European Heart Journal - Cardiovascular Imaging ( 2019 ) 20 ( Supplement 2 ), ii223


Half of patients referred for invasive coronary angiography (ICA) for investigation of chest pain have angiographically non-obstructed coronary arteries (NOCAD). Index of microcirculatory resistance (IMR) is a useful tool for diagnosis of microvascular dysfunction (MVD) in patients with NOCAD but its use is limited due to its invasive nature. Adenosine stress CMR with myocardial perfusion mapping may have a role in the assessment of MVD as it allows for measurement of myocardial blood flow (MBF) at a pixelwise level.


To assess the performance of myocardial perfusion mapping for the diagnosis of MVD in patients with NOCAD.


Forty-four subjects (24 patients and 20 controls) underwent adenosine stress CMR with inline myocardial perfusion mapping at 1.5T using Gadgetron. The patients underwent ICA with measurement of fractional flow reserve (FFR) and IMR in all major epicardial vessels on the same day as the CMR. Perfusion maps were used to calculate global stress MBF and global myocardial perfusion reserve (MPR). 

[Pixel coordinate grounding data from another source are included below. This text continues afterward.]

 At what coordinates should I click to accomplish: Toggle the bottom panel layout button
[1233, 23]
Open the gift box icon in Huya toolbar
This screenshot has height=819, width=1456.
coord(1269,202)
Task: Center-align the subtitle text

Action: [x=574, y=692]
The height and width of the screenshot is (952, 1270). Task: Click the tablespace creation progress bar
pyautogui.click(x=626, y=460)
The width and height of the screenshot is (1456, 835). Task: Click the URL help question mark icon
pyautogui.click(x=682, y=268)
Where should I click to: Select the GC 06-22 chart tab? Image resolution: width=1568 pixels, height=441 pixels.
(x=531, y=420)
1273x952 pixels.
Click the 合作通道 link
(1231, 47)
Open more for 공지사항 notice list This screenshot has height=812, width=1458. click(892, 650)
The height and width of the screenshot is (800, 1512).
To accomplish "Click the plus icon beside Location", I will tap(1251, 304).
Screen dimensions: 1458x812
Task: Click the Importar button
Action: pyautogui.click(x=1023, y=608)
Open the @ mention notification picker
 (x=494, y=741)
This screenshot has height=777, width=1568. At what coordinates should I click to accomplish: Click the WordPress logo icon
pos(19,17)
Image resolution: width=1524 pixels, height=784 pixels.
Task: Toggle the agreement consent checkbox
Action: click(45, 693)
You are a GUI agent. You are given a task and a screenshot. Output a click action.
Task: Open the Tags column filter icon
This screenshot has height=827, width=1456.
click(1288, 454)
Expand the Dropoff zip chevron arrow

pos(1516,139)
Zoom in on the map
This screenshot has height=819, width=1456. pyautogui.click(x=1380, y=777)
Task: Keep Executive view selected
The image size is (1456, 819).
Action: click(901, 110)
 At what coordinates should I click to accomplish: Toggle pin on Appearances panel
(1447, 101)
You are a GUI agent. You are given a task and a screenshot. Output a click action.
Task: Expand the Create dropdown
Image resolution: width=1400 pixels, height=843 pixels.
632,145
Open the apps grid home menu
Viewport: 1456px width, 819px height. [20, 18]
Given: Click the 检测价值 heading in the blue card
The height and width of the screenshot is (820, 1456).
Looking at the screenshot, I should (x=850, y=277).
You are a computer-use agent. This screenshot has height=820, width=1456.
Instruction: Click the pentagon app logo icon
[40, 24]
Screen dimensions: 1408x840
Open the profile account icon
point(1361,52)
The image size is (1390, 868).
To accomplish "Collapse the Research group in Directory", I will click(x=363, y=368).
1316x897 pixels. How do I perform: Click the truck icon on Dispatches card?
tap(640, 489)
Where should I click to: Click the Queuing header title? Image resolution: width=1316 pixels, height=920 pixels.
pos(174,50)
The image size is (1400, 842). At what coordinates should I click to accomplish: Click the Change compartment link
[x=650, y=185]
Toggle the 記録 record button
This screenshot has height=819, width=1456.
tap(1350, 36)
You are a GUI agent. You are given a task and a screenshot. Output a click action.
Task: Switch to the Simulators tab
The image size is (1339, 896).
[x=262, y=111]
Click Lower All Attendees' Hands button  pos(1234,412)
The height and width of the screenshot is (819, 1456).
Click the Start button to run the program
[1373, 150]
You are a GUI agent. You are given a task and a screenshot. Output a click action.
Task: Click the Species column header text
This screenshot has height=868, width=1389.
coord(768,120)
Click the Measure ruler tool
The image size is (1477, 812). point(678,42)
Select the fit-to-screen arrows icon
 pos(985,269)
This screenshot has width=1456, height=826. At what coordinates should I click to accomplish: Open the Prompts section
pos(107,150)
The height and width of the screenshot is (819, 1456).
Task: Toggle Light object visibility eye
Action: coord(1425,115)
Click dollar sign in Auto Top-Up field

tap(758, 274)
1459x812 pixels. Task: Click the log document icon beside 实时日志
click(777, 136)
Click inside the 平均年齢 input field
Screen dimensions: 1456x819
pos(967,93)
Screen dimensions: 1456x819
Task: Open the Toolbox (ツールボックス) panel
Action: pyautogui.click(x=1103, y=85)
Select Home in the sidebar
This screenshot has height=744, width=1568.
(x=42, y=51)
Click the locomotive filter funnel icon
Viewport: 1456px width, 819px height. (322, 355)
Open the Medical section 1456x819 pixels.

All patients had NOCAD (defined as FFR >0.80 in all epicardial vessels) and no subjects had visual perfusion defects on first pass stress perfusion images. Fifteen patients had evidence of MVD defined as IMR >25 in at least one epicardial vessel and 9 patients had normal coronary physiology (NCP). Patients with MVD had significantly lower stress MBF compared to those with NCP and controls (MVD 2.11±0.31ml/g/min vs NCP 2.70±0.53ml/g/min vs controls 3.21±0.64ml/g/min, p<0.001). Both patients with MVD and NCP had lower MPR and higher rest MBF compared to controls (MPR: MVD 2.35±0.90 vs NCP 2.52±0.51 vs controls 4.25±0.81; rest MBF: MVD 1.03±0.35ml/g/min vs NCP 1.17±0.26ml/g/min vs controls 0.80±0.21ml/g/min; both p<0.001). Global stress MBF <2.23ml/g/min was able to detect MVD with sensitivity 80% and specificity 97% (AUC 0.93, p<0.001) and was superior to global MPR (AUC 0.82, p<0.05 for comparison)). 


Patients with MVD have impaired stress MBF and this can be accurately detected using CMR perfusion mapping. Adenosine stress CMR with perfusion mapping is a useful diagnostic tool for the assessment of patients with angina and NOCAD.